Chang'an-style deep-fried chicken is said to have grown out of a cooking competition arranged by a Tang Dynasty emperor. [Photo provided to China Daily]
It's easy to think of Xi'an cuisine as simply great noodles and street food. But visit the historic city and you're instantly reminded that Chang'an - as the city was known in its heyday - was the capital of the Tang Dynasty (AD 618-907) and the start of the old Silk Road.
It was the biggest city in the world at a time when ancient Chinese culture was at its peak, and the imperial court celebrated that at the table.
That culinary spirit finds expression in the deft hands of Waylon Fu, Chinese executive chef at Dragon Palace, in the Kempinski hotel in Xi'an.

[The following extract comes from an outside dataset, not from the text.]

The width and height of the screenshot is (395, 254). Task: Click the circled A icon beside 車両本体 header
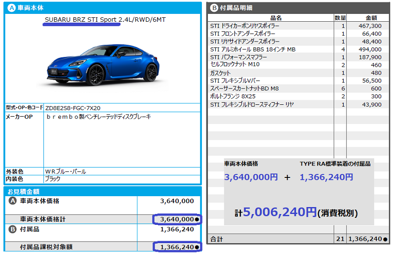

While Dragon Palace is the hotel chain's brand for Chinese restaurants across China, Fu makes the menu here distinctly local, starting with Chang'an-style deep-fried chicken.
Tradition says this dish grew out of a cooking competition arranged by a Tang emperor, Fu says.
The winning version was first steamed in a bamboo basket, then flash-fried - a combination that delivered crispy skin outside and juicy, tender meat within.
Fu's rendition has the succulence and grand presentation one expects at an imperial banquet - served with garden greens, dried and grated red chilies, and a sweep of fried-dough pebbles that were (and still are) given to children on the second day of the second lunar month.
The crunchy snack is a talisman for prosperity and a big harvest in the coming year in China's wheat country.
Tang Dynasty poetry is as famed as its horses and its tricolored ceramics, and many dishes from that era beg to be expressed in verse.
One of those is lao wa-sa - which originated as a desperate meal in wartime.